=== WHAT YOU ARE ASKED TO DO ===
Please retype all of the entries that follow, leaving the images out.

=== RECORDS PROVIDED ===
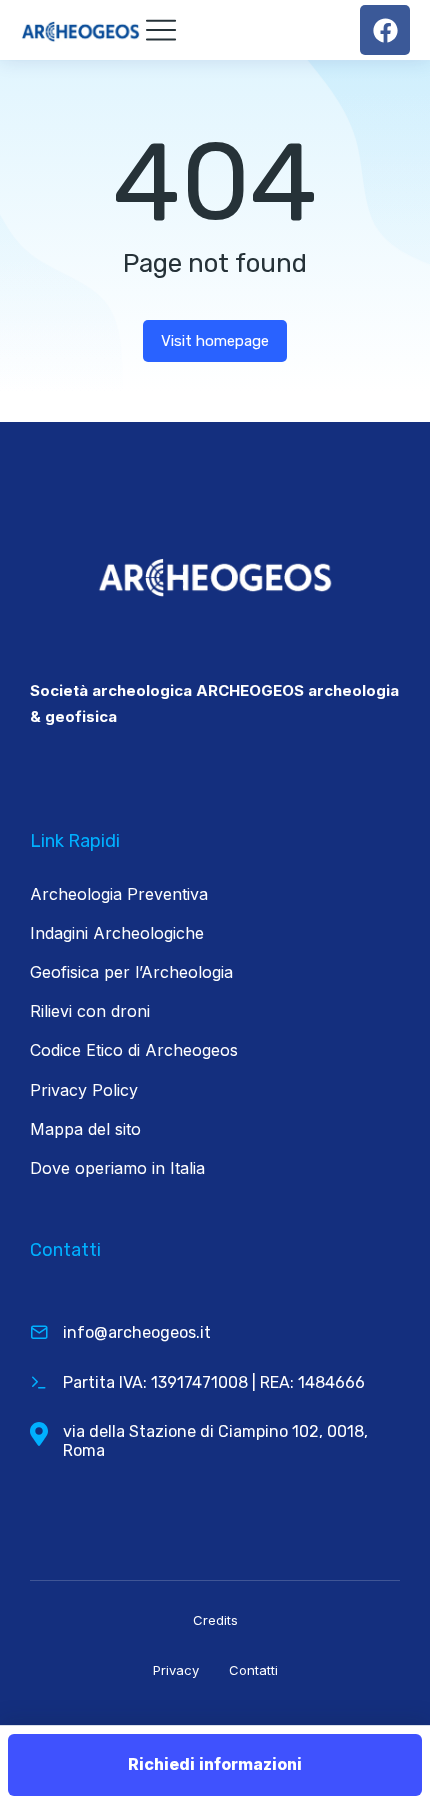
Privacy (176, 1670)
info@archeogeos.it (137, 1332)
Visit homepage (215, 341)
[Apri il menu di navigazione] (161, 30)
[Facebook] (385, 30)
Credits (215, 1620)
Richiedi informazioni (215, 1764)
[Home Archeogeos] (82, 29)
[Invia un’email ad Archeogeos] (39, 1332)
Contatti (253, 1670)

=== ANSWER TO THIS PROBLEM ===
Privacy (176, 1670)
info@archeogeos.it (137, 1332)
Visit homepage (215, 341)
[Apri il menu di navigazione] (161, 30)
[Facebook] (385, 30)
Credits (215, 1620)
Richiedi informazioni (215, 1764)
[Home Archeogeos] (82, 29)
[Invia un’email ad Archeogeos] (39, 1332)
Contatti (253, 1670)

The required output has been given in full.